Your goal
What follows is a set of records; repeat them exactly, without the pictures.
Record extracts Block Start
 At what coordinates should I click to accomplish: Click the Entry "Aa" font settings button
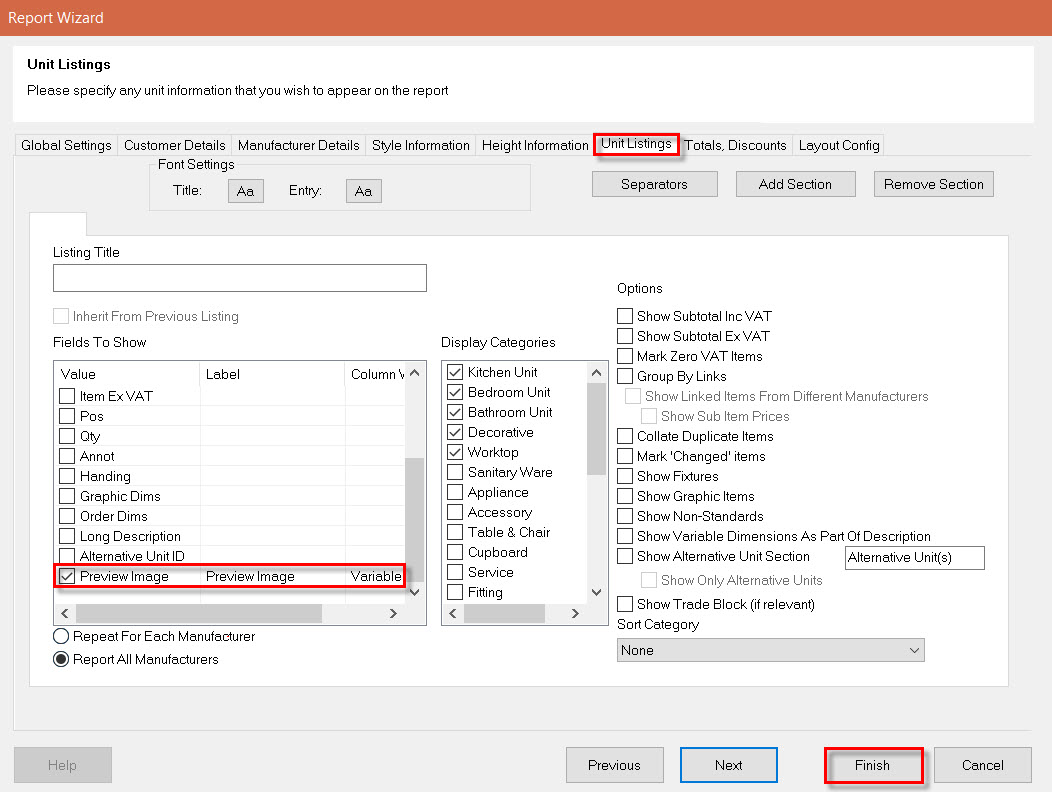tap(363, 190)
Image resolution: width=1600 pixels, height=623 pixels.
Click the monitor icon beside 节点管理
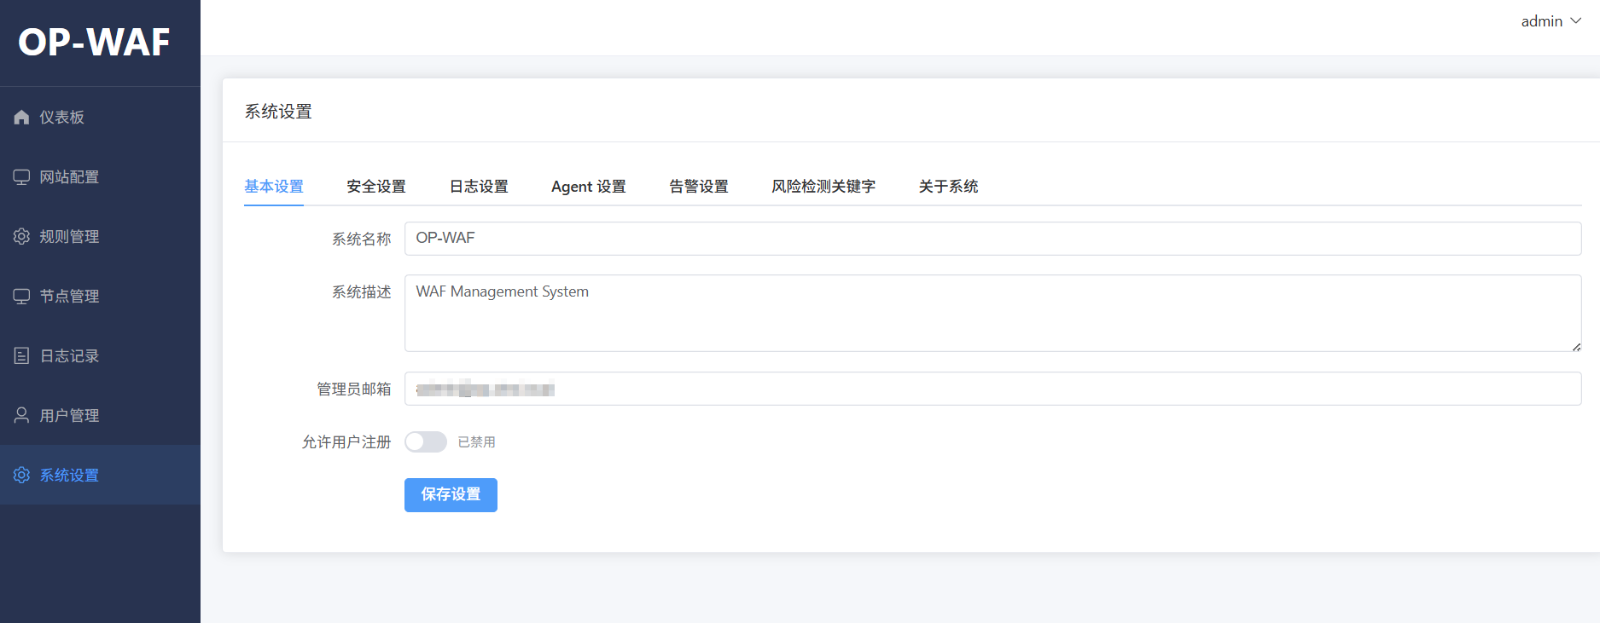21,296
Record extracts Block End
Output below
 At what coordinates should I click to accomplish: Click the Entry "Aa" font settings button
tap(363, 190)
Image resolution: width=1600 pixels, height=623 pixels.
Click the monitor icon beside 节点管理
21,296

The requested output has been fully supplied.